The music video landscape has been getting a financial leg up from brands for a number of years now, and the use of video as a platform for companies to showcase their products in front of an artist’s lucrative fan base shows no sign of abating any time soon.
Recent reports have highlighted the ancillary revenue that these deals are providing for artists before a single download or physical sale has occurred. Britney Spears allegedly netted $500,000 for plugging Sony electronics and dating website Plenty of Fish in the video for ‘Hold It Against Me’ (not to mention plenty of free on-screen time for her new perfume line). There is also some evidence to prove the associated benefits for brands, with Plenty Of Fish achieving a 20% uplift in traffic the day after the video premiered.

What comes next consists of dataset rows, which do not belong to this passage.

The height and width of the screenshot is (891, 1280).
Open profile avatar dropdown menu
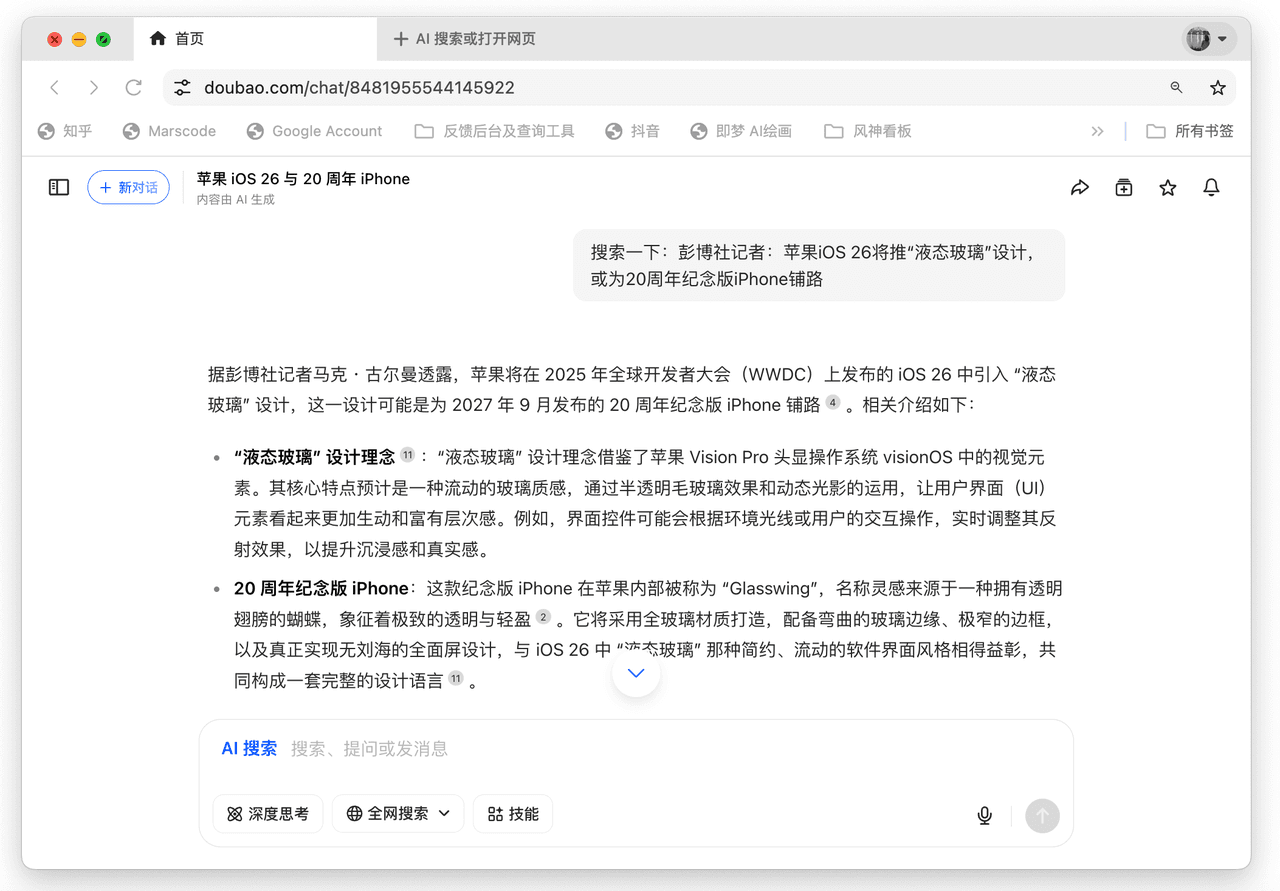click(1208, 39)
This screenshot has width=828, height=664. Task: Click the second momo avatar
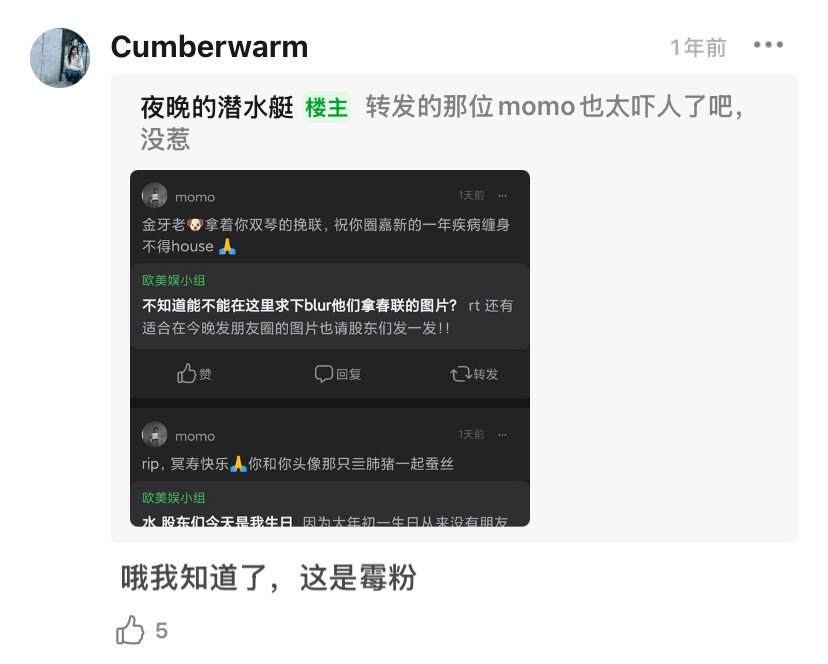[x=155, y=435]
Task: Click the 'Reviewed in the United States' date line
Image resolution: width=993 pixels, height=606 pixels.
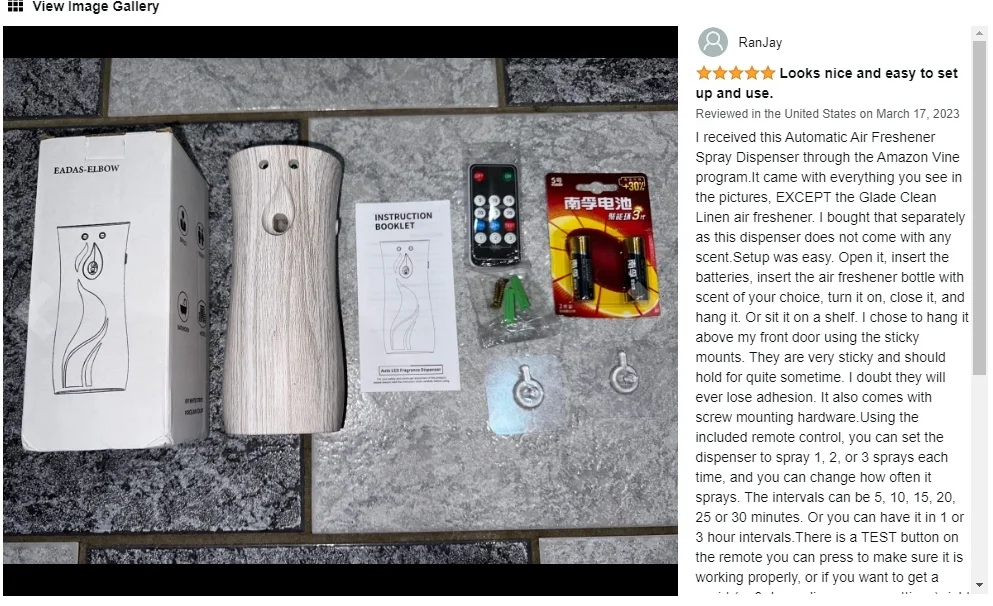Action: pos(827,114)
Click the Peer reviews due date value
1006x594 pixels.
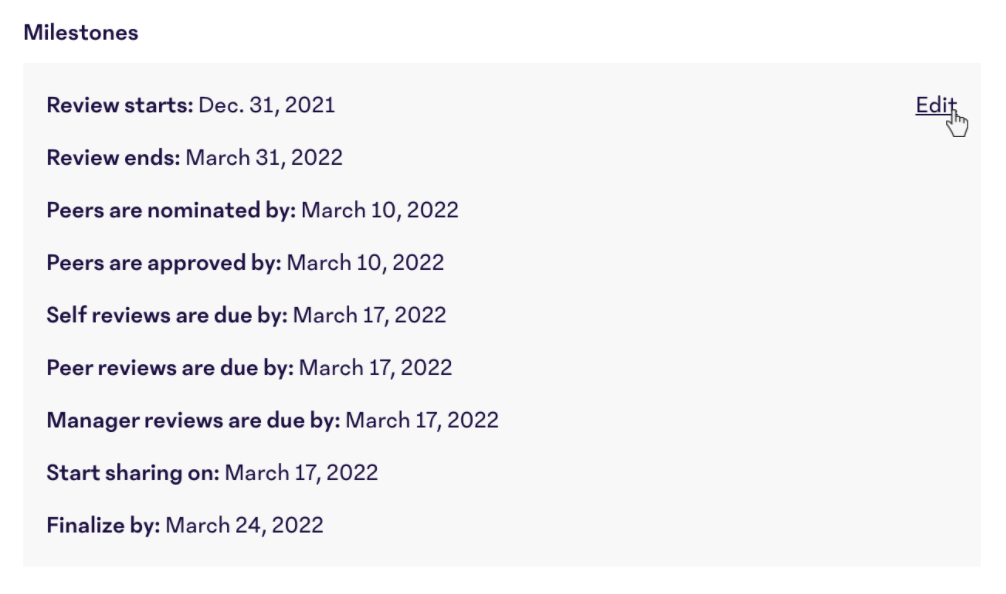pyautogui.click(x=375, y=368)
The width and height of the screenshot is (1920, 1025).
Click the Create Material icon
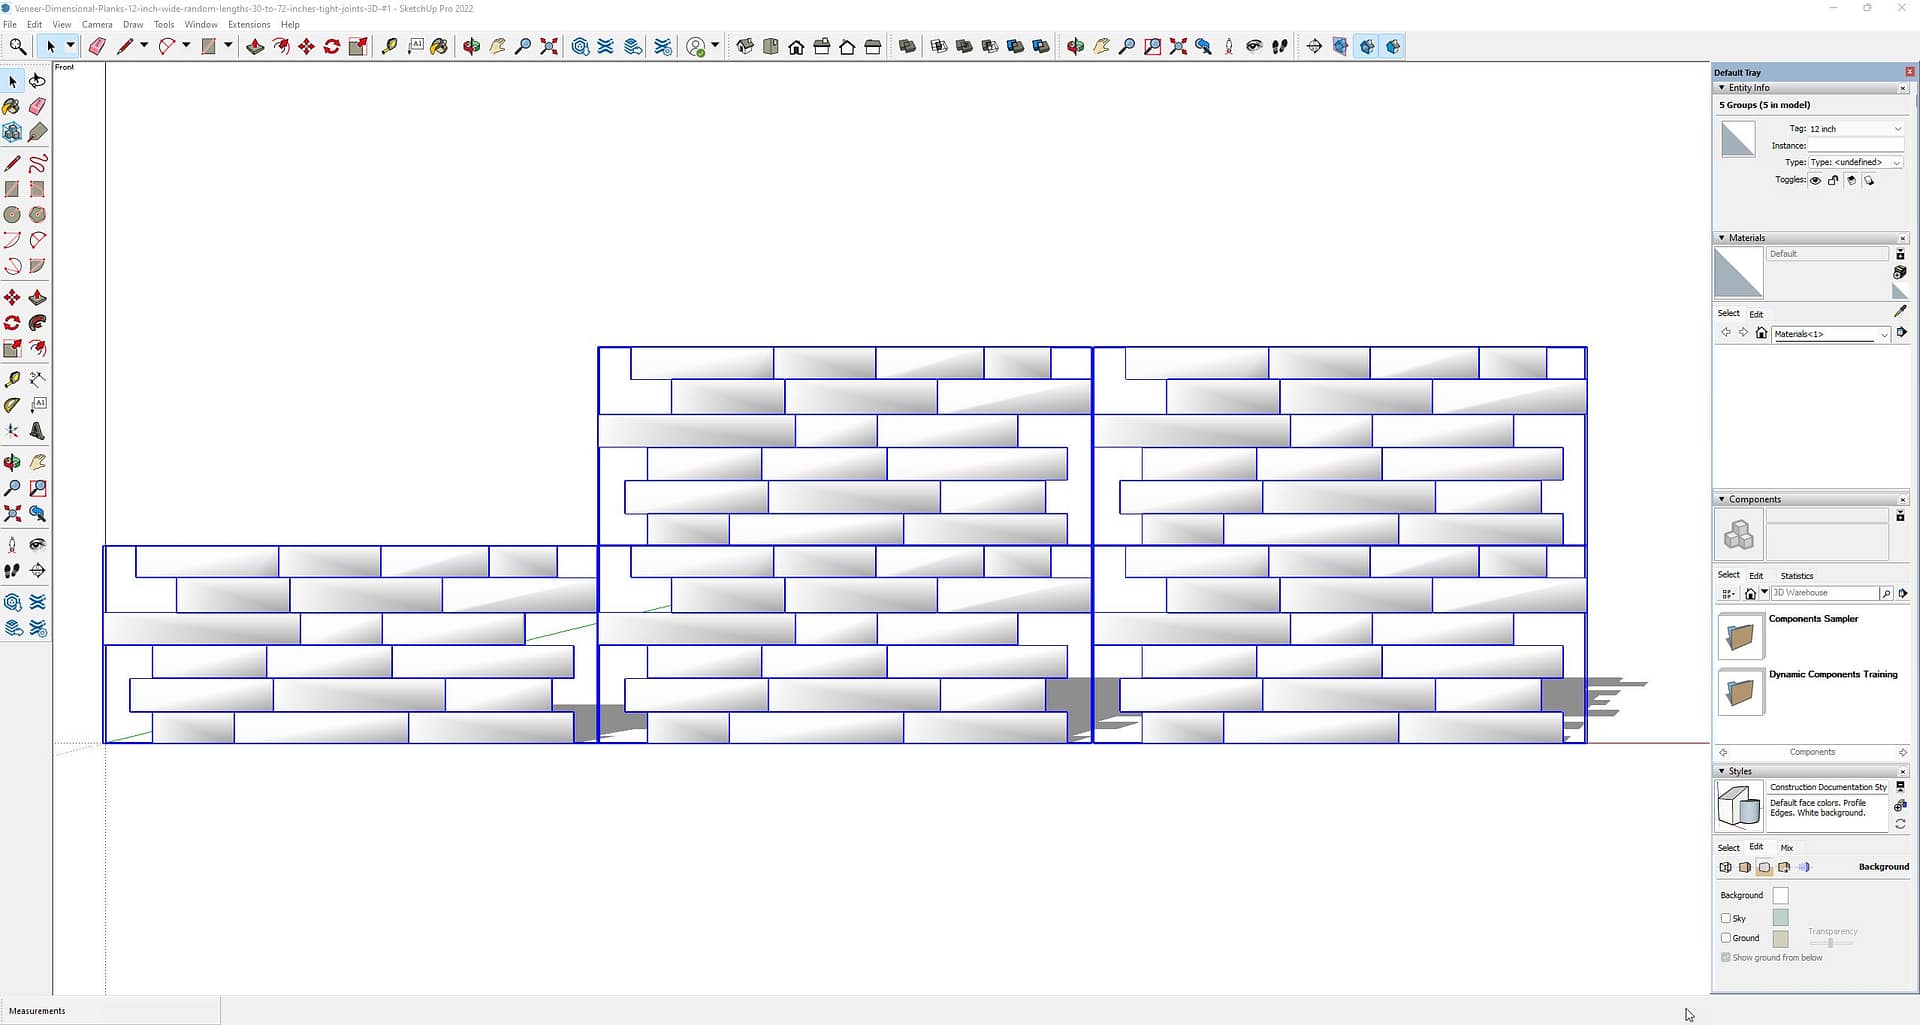tap(1900, 272)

In-video product promos are continuing at quite a pace. Just this week we’ve seen JLS teaming up with Volvo to insert the automotive company’s vehicles into the boyband's new video, echoing a well-documented placement by Fiat in a Jlo video last month.

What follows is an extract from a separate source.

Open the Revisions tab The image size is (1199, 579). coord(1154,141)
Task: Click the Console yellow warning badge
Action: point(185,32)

Now product placements are all well and good, but there is another way to engage with music video culture that we believe offers both deeper traction and a more credible fit with both artists and fans.

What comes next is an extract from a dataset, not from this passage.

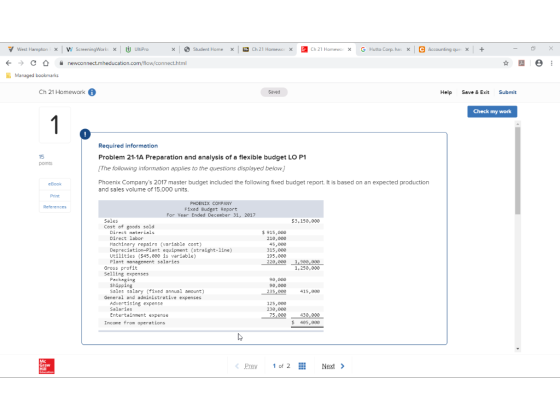This screenshot has width=560, height=420.
Task: Open Save & Exit
Action: tap(475, 92)
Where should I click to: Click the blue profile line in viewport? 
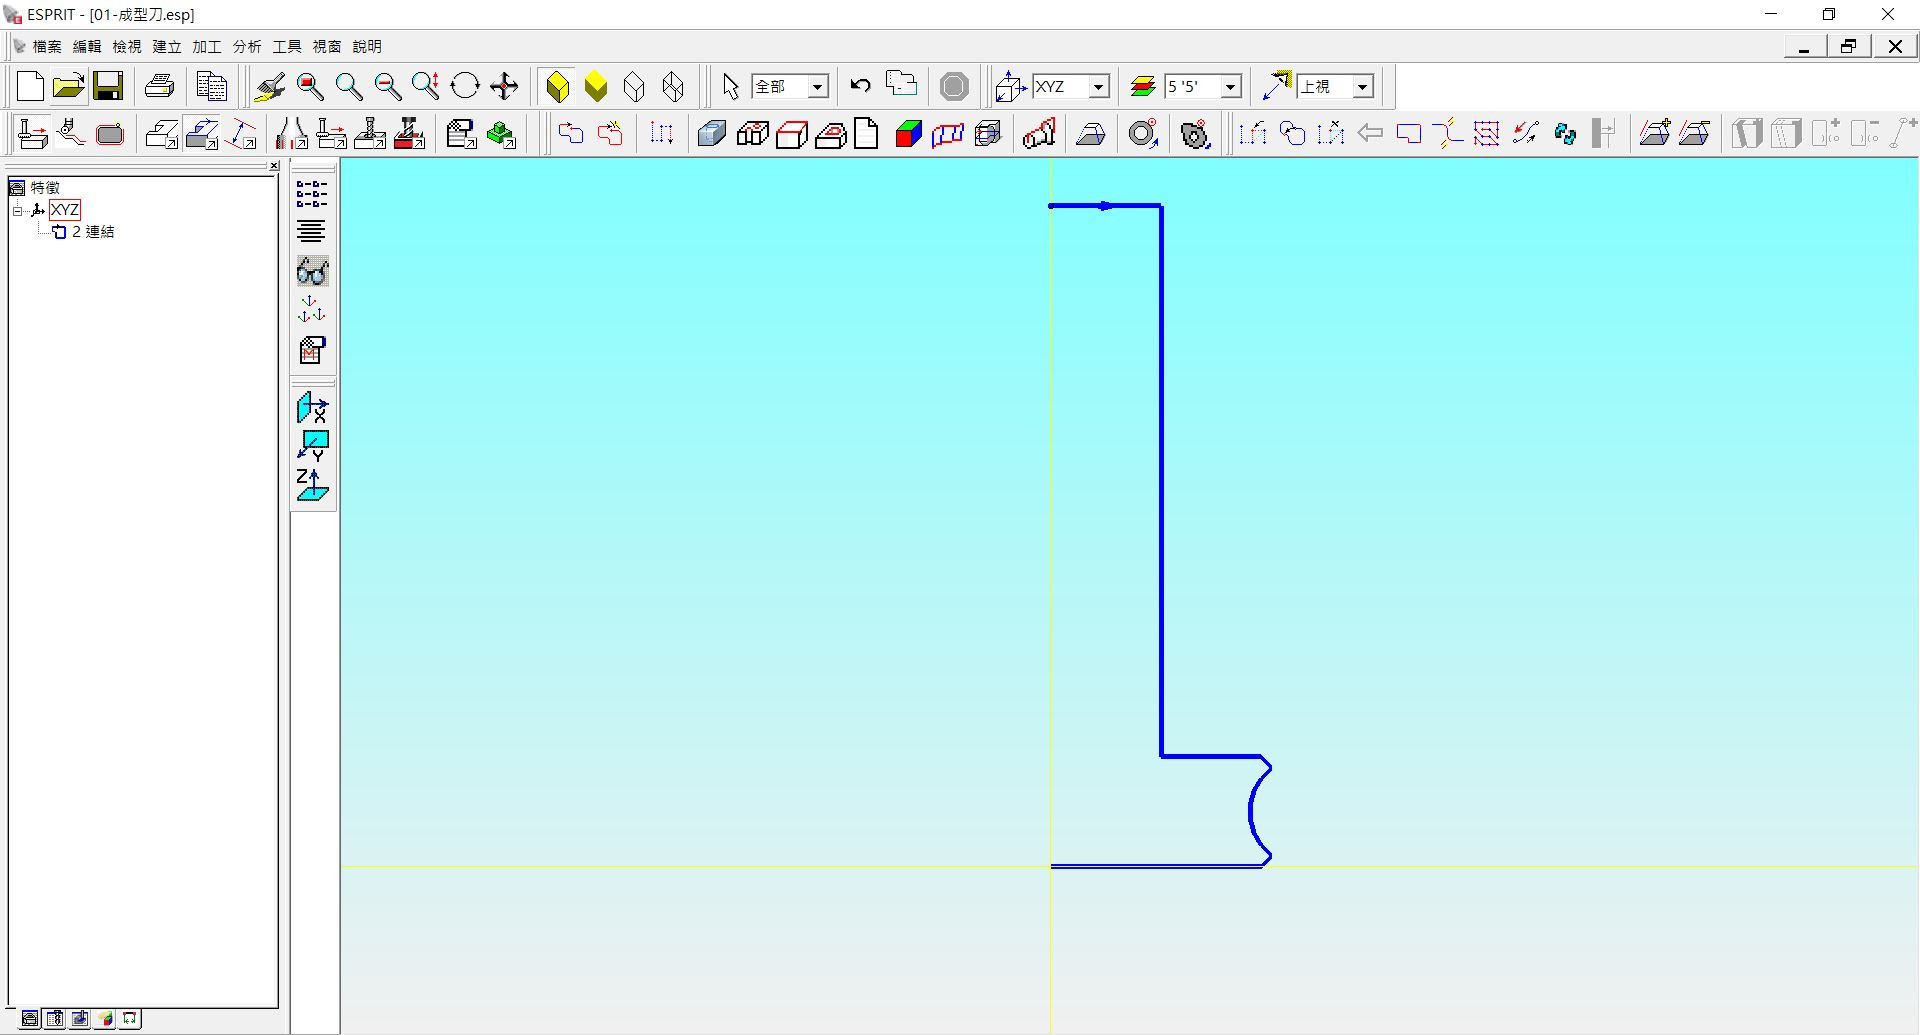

Having made a name for themselves with a string of clever viral videos, the LA–based band OkGo has worked in tandem with brands – from State Farm and Samsung, through to Yahoo and Range Rover - to develop innovative and engaging video content, often fusing cutting edge digital technology with fan interaction.
The group's latest video partnership took place at the close of last week, with the band joining forces with Cuervo Cold Tequila on a promotion that enabled fans to insert their Facebook and Twitter avatars into a new music video. The resulting production - which utilises an emerging technology called ShotCast - gave fans the ability to self-brand a pixel within the 8-bit styled video (similar in concept to the Million Dollar Homepage idea). A clever bit of UGC creative, powered by the Cuervo brand.
Olivia Solon, a friend of FRUKT over at Wired, recently interviewed lead vocalist Damian Kulash and he had this to say about building an effective brand/artist partnership: “The smart brands know that it matters more for them to be a part of the things that people love, rather than to just plaster logos and slogans everywhere”.
As brands continue to leverage the universal appeal of music, the focus has to now be on delivering credible, creative and honest collaborations with artists. Therein lies the difference between product placement and smart entertainment; one is focused on netting eyeballs, the other aims more directly for the heart - striking a deeper emotional connection, both with music and fans.